▶ ACTIVITY
In the material below, find the line that contains "The height and width of the screenshot is (630, 1200)." and the line that contains "1200x515 pixels.", then write out exactly those two lines and everything between them.

[[ GIVEN RECORDS, beginning ]]

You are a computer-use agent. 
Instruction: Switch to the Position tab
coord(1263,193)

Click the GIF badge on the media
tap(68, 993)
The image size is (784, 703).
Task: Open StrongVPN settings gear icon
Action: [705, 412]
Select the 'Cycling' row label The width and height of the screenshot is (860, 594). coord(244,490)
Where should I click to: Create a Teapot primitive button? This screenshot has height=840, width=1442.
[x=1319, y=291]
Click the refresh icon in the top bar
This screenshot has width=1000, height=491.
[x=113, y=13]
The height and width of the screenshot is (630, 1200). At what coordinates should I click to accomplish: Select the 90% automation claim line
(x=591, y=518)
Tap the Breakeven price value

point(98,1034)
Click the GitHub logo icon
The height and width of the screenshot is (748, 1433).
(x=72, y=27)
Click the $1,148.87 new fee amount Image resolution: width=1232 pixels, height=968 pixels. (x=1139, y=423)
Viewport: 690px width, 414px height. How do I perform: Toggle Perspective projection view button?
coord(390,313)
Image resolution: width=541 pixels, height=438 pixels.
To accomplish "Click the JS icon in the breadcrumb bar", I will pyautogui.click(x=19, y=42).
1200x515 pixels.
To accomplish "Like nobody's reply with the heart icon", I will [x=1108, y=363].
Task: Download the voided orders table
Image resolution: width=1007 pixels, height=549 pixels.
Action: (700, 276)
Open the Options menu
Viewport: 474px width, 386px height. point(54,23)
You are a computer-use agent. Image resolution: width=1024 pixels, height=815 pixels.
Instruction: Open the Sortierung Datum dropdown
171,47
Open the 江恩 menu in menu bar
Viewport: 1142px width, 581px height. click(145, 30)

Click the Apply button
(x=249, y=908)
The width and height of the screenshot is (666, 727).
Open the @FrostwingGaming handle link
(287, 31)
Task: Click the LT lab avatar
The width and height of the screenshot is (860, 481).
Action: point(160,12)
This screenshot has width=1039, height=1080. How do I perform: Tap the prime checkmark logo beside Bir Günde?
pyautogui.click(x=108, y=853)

[[ GIVEN RECORDS, end ]]

▶ SOLUTION
The height and width of the screenshot is (630, 1200). At what coordinates should I click to accomplish: Select the 90% automation claim line
(x=591, y=518)
Tap the Breakeven price value

point(98,1034)
Click the GitHub logo icon
The height and width of the screenshot is (748, 1433).
(x=72, y=27)
Click the $1,148.87 new fee amount Image resolution: width=1232 pixels, height=968 pixels. (x=1139, y=423)
Viewport: 690px width, 414px height. How do I perform: Toggle Perspective projection view button?
coord(390,313)
Image resolution: width=541 pixels, height=438 pixels.
To accomplish "Click the JS icon in the breadcrumb bar", I will pyautogui.click(x=19, y=42).
1200x515 pixels.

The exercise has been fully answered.